Source: The Guardian, 3rd March 2016. For the full text, see www.theguardian.com/environment/2016/mar/03/major-british-seafood-brands-linked-to-fishing-in-fragile-arctic-area

 

In Guardian Letters, 11th March, The Norwegian Institute of Marine Research has responded as follows (ref. www.theguardian.com/environment/2016/mar/11/targeted-marine-protection-provides-best-hope-for-the-arctic ).

Greenpeace has proposed the establishment of a huge Marine Protected Area (MPA) in the Arctic Barents Sea in order to protect vulnerable ecosystems from bottom-trawling. It is praiseworthy that Greenpeace challenges the Arctic countries to sustainably manage the resources found there. Unfortunately, a vast protected area is not the most efficient measure for protecting what needs to be protected.

Demersal fish trawls may harm vulnerable benthic biota such as corals. In the Barents Sea there are no coral reefs, but other species are vulnerable to being caught in bottom-trawling. Based on 10 years of scientific monitoring of the Barents Sea, we see that the vulnerability among the benthic communities is not uniform across the area that Greenpeace proposes should be closed. In the Svalbard region of the Barents Sea, two-thirds of survey stations were classified as having low vulnerability to bottom-trawling. Thus full protection of the area would encompass areas that don’t need protection. While it is important to put in place appropriate restrictions, it is not wise to put overly rigorous restrictions on fisheries in the Barents Sea as this would run contrary to the global needs for increased sustainable fishing to help feed a growing global population.

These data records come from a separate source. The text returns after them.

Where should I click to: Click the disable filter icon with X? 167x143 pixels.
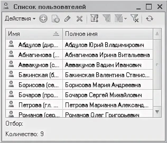click(134, 18)
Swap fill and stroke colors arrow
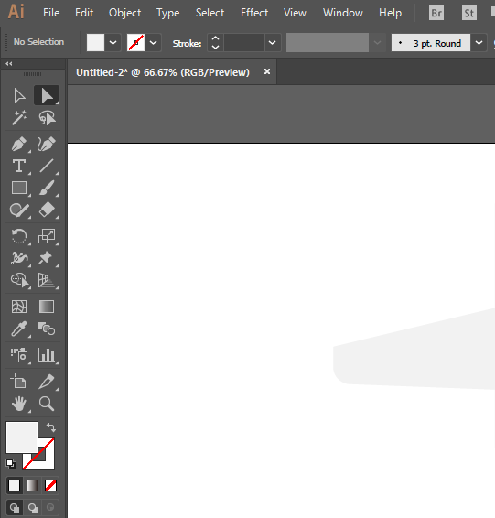Image resolution: width=495 pixels, height=518 pixels. [51, 427]
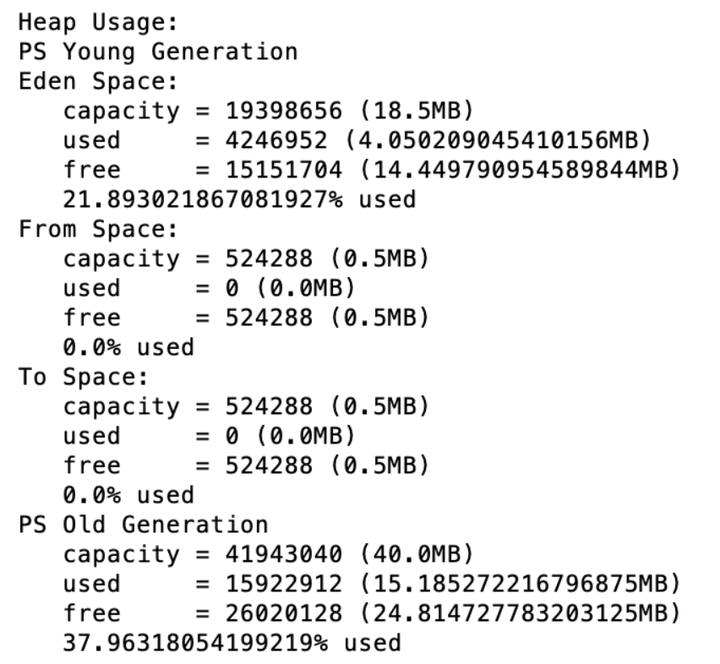Click To Space capacity 524288 line

click(x=246, y=407)
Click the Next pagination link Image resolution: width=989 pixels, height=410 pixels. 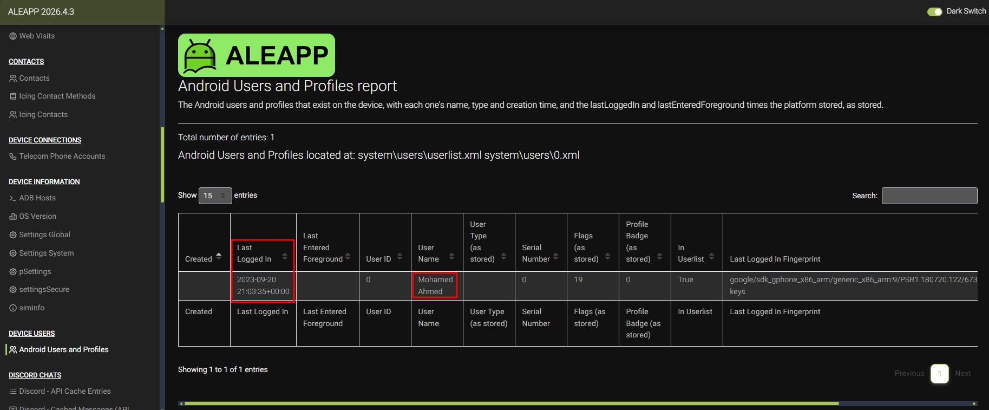pyautogui.click(x=963, y=374)
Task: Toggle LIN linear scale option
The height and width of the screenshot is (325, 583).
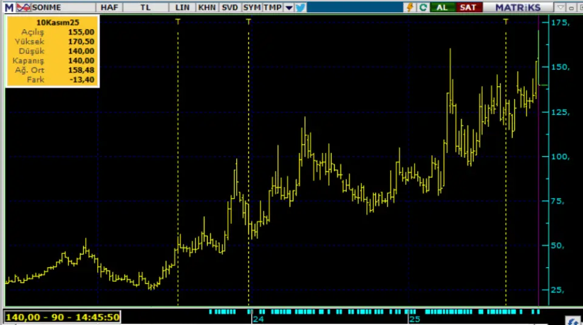Action: point(182,7)
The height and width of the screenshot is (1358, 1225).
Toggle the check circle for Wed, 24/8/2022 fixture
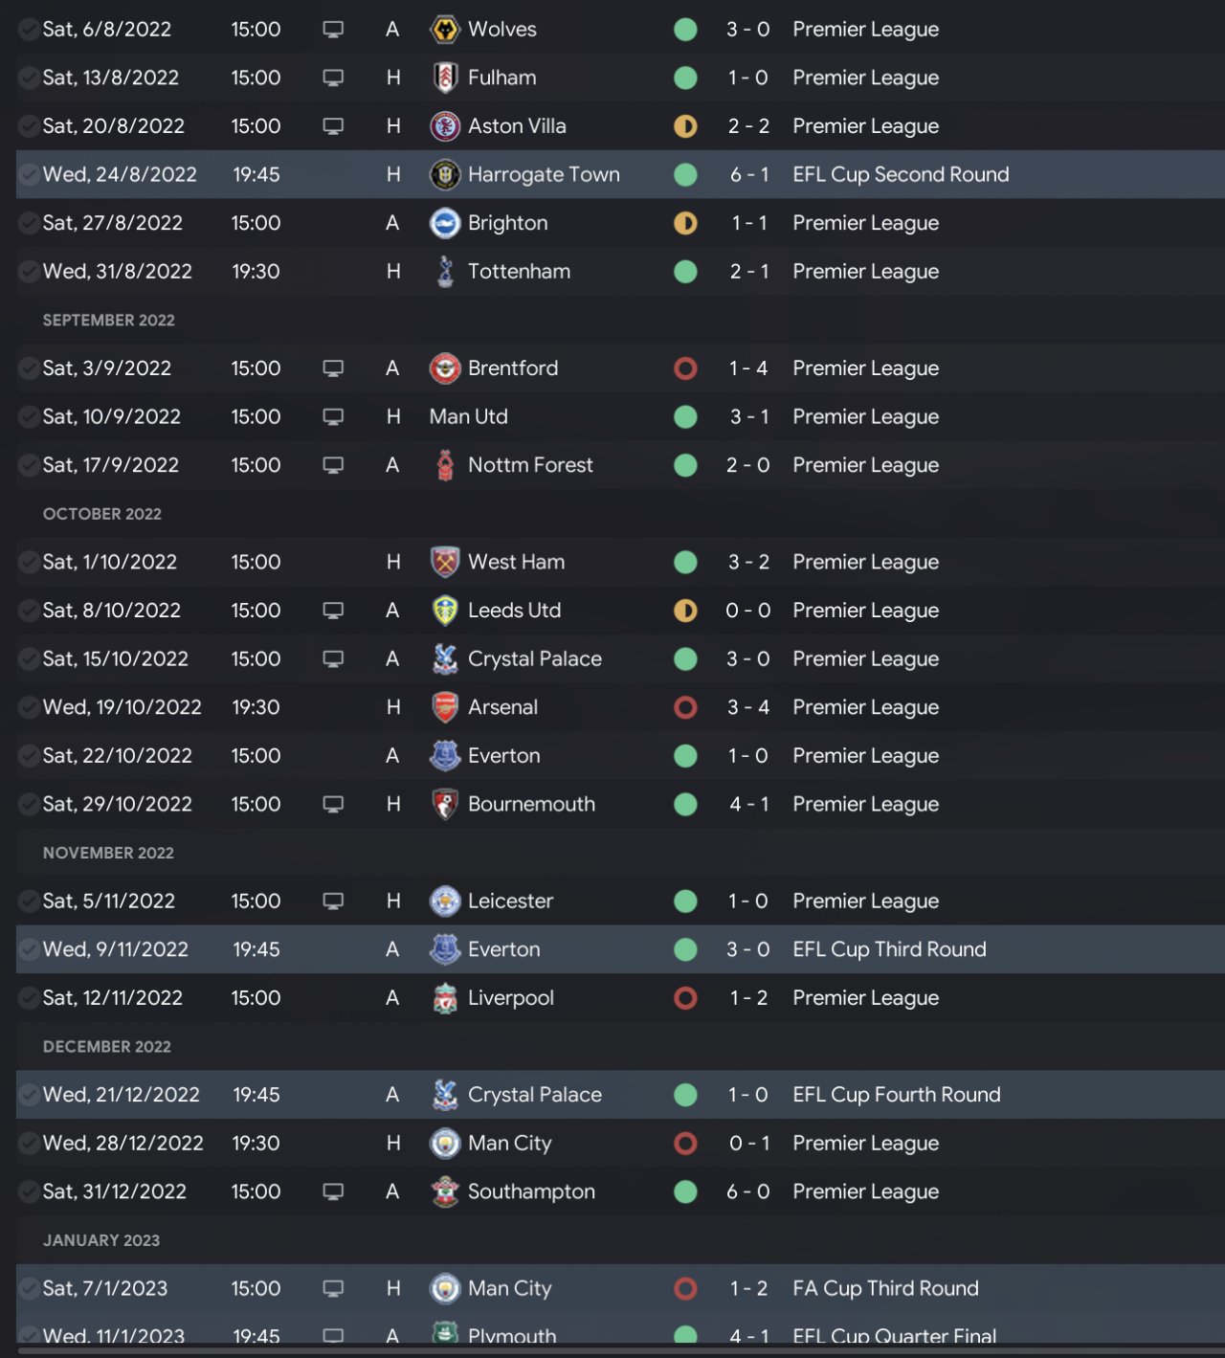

Our research and monitoring allows us to pinpoint the most vulnerable areas, and to customise management and conservation to each one. Targeted and tailor-made management is a better strategy for ensuring the conservation of vulnerable Arctic organisms than establishing vast marine protected areas.
Dr Erik Olsen, Dr Lis Lindal Jørgensen and Dr Harald Gjøsæter
Institute of Marine Research, Norway

 

In Guardian Letters, 15th March, Marinet has responded as follows (ref. www.theguardian.com/environment/2016/mar/15/marine-reserve-status-for-whole-arctic-region-is-best-way-to-protect-it )

The question that the scientists at the Institute of Marine Research in Norway have to answer is why it would not be in the best interests of the whole area to have marine reserve status as its default position?

This would mean that no fishing could take place (be licensed) unless that proposal to fish could prove that it was not injurious. This is exactly what all other human marine activities have to do, so why should fishing be exempt?

Having been through this process, a licence could then be customised in order to ensure the fishing activity is responsibly undertaken and the needs and integrity of the marine ecosystem respected. This is the ecosystem approach to marine management.

One must therefore request the Institute to clarify its support for the ecosystem approach — a key principle supported by Ospar, of which Norway is a member — and whether the default position of the area being that of conservation, with all human activity responsibly licensed, is not wholly consistent with the ecosystem approach?